» **EXTRACT**
--- Begin ---

5 tips to help cope with the unexpected

Unforeseen circumstances or factors outside your control can hit your business when you least expect it, but you can still plan for the worst with these tips.

Factors outside your control can sometimes lead to severe disruption to your business. There can be a variety of causes, from the loss of a key customer or supplier to natural disasters or cyber attacks.

The impact can be devastating, but acting fast and seeking advice can often be the key to resolving the situation as effectively as possible.

If you find yourself facing such disruption, here are 5 steps you can take to help you to deal with it.

1. Understand what’s happened

It’s important to get to the bottom of what has happened, and why, as quickly as possible and to find out whether any of your customers or suppliers are going to be affected.

“The important thing is to identify key stakeholders within your own business,” says Ian Workman, Managing Director, Co-Head of SME, Barclays UK. “Sometimes it’s the people on the ground that know the best.”

Seeking out expert advice as soon as possible can also be vital. This can include calling your accountant or bank if you think your financial situation is going to be hit.

“It’s really important you engage with your bank, not least because banks will have local knowledge and experience of similar situations,” says Ian. “And the sooner they get involved, the sooner they can offer support.”

2. Assess the impact

The more you understand about the situation, the better placed you are to assess the damage to your business. It’s important to consider this in the immediate and longer terms, as the full effects may not unfold for some time.

--- End ---

» **THE TASKS**
- a) List every cause of business disruption that the article on coping with the unexpected names.
- b) Proceed with the article on coping with unexpected business disruption, picking up after its final sentence.

» **SUPPLIED INFORMATION**
--- Begin ---

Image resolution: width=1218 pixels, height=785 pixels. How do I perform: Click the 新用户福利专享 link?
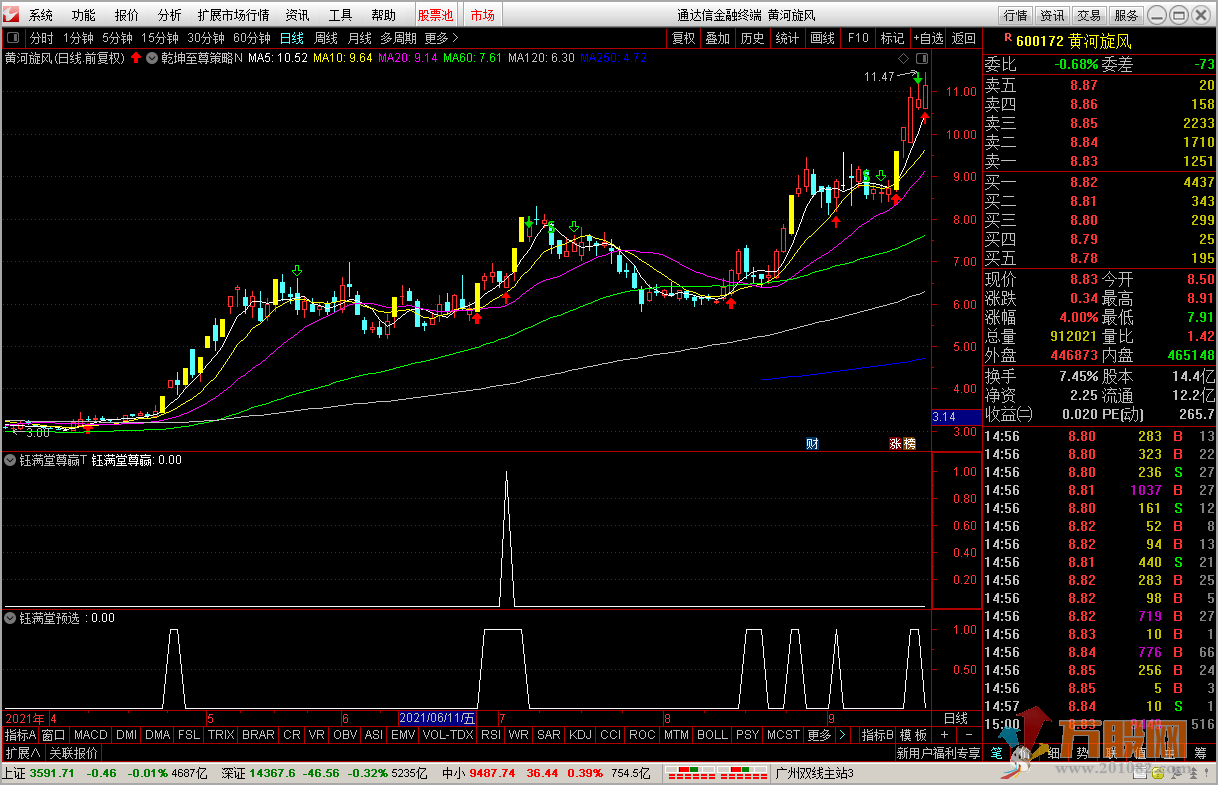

--- End ---

» **WRITTEN RESPONSES**
- a)
- Loss of a key customer
- Loss of a key supplier
- Natural disasters
- Cyber attacks

- b)
In some situations, for example if you lose a key customer or contract, this is likely to involve scrutinising your cashflow forecast to see how your finances will be impacted. Planned expenditure, outstanding invoices and existing business commitments could all need to be assessed too.

For a cyber attack, an initial assessment could involve how many working computers or laptops you have, how compromised your systems are and whether you have lost any business or customer data.

Estimate the impact of the best and worst case scenarios, and be prepared for both. If customers or suppliers are likely to be affected, you should also try to work out the extent of the effects on them too. In a situation like this, the quicker you can act – and the more clarity you can provide – the better.

3. Contact and reassure key people

Get in touch with your customers and suppliers if it’s relevant to do so, and reassure them as best (and as soon) as you can. Remember to always be honest and not to make false promises.

They may or may not already be aware of the situation, but maintaining good relations in challenging times can be a crucial way of minimising further damage to your business.

“Having an honest and open dialogue with your employees is just as important,” says Ian. Depending on the situation, they could be feeling unsettled, and perhaps worried for their own futures. Yet it’s quite possible they will be some of your most important assets during this period, so it’s vital they feel as comfortable and confident about the situation as they can.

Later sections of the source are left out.